Facing Continued Land Loss, Mississippi River Delta Needs Diversions More Than Ever
MODIS Imagery of Louisiana on May 6, 2017 from Louisiana State University’s Earth Scan Laboratory (https://www.esl.lsu.edu/imagery/MODIS/2017/05/6/) showing the sediment plume from the Mississippi River.
The future of the Mississippi River Delta will likely look drastically different than it does now. As sea level rise increases, we need to be smart about where and how we build land along Louisiana’s coast. A viable future for coastal Louisiana means a smaller delta, and using sediment diversions to strategically build and maintain land can make that smaller delta more sustainable.
A new study released this week in Science Advances evaluated the geologic history of the Mississippi River Delta to inform its future and the potential impacts from coastal restoration projects. The findings echo those of the Changing Course design competition and the state’s 2017 Coastal Master Plan: we cannot rebuild the delta back to what it was historically, nor can we maintain the delta at its current footprint. But we can do something to avoid the worst-case land loss scenario and create a sustainable future for coastal Louisiana.
From 1,600 to 600 years ago, the Mississippi River flowed down Bayou Lafourche, building areas that we now know as Raceland, Larose and Fourchon. The researchers studied this area to better inform our understanding of the delta cycle — how the river builds land and moves water and sediment around the coast.
Looking at the geologic history of the delta cycle, it is clear that we must use the natural land-building power of the river to preserve coastal areas. Sediment diversions, structures that reconnect the river’s sediment to the coastal wetlands, are crucial to building a smaller, sustainable delta. Researchers working on the Science Advances study agree.

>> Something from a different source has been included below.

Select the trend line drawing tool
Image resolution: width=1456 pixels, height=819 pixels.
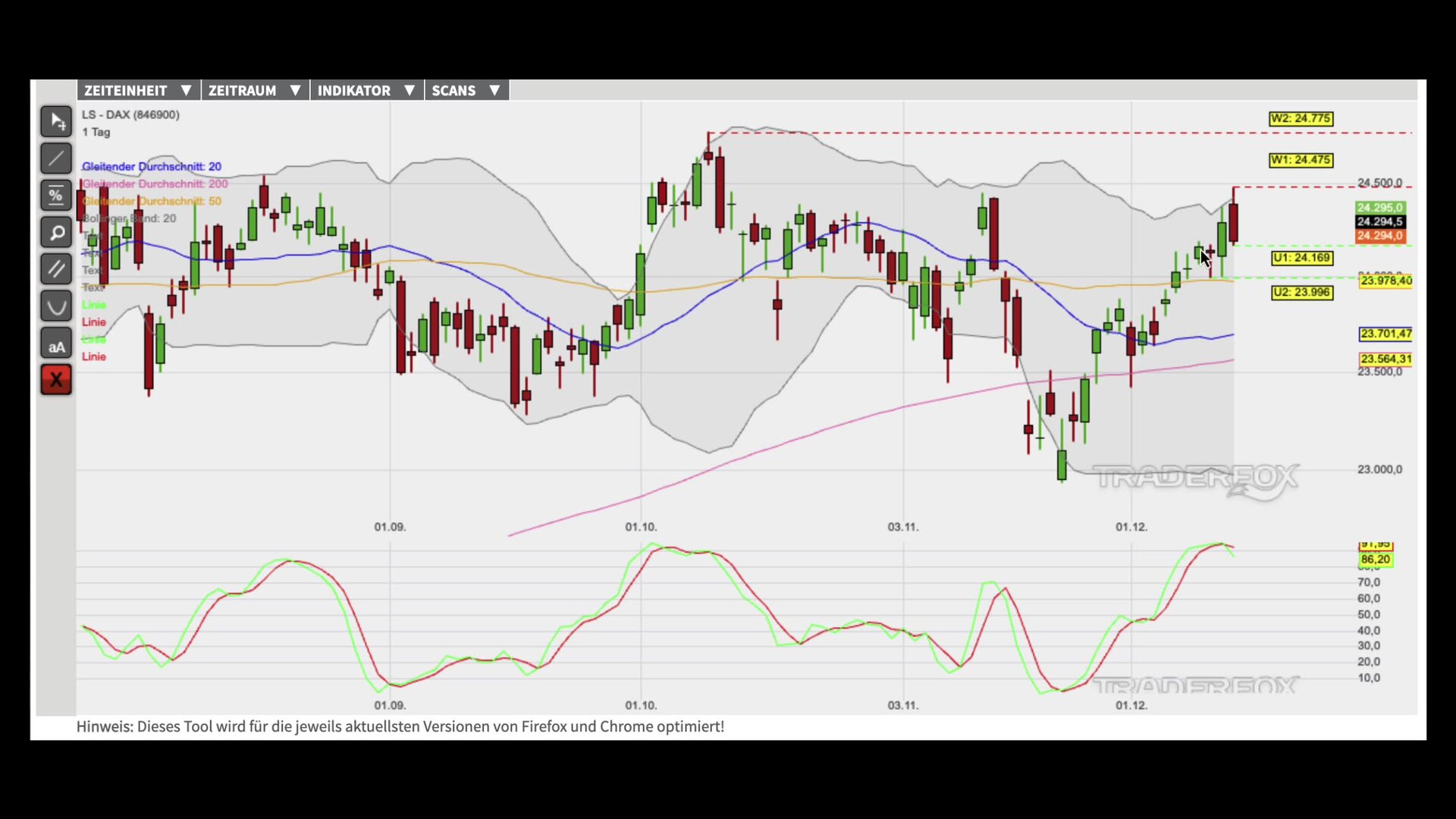coord(56,158)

“We’re still convinced that these river diversions are basically the only real shot at getting something done in terms of coastal restoration,” Torbjorn Tornqvist, one of the authors, said in a Washington Post article. “But you have to be really realistic about what you can expect, and it’s going to be have to be very focused on small and carefully selected parts of the delta. It means very difficult choices are going to have to be made.”
Being realistic is important. Even with the master plan implemented, there will still be a net loss of land, but the consequences are much more dire if we don’t do anything. Without action, Louisiana will lose as much as 4,000 square miles of land. This drastic land loss would mean the very future of coastal communities — including New Orleans — and our rich culture would be in question. Therefore, we need to act to preserve as much as possible.
Elizabeth Chamberlain, lead author on the study, told The Times-Picayune, “Realistically, we need to accept the idea that the delta is going to look different. But there’s still a lot we can do.”
She’s 100 percent correct. There’s still a lot we can do to create a sustainable future for the people and wildlife of coastal Louisiana.
Last week, the state and federal government announced they had shaved 22 months off the timeline for the Mid-Barataria Sediment Diversion, a cornerstone of the master plan. Getting projects like Mid-Barataria on the ground sooner is crucial to preventing the worst-case land loss scenario and maintaining as much of the coast as possible.
This study supports a growing realization that change is inevitable in coastal Louisiana. However, I’m optimistic that facing this reality head-on and working together to develop solutions, we can build a future coast that is better than the one today.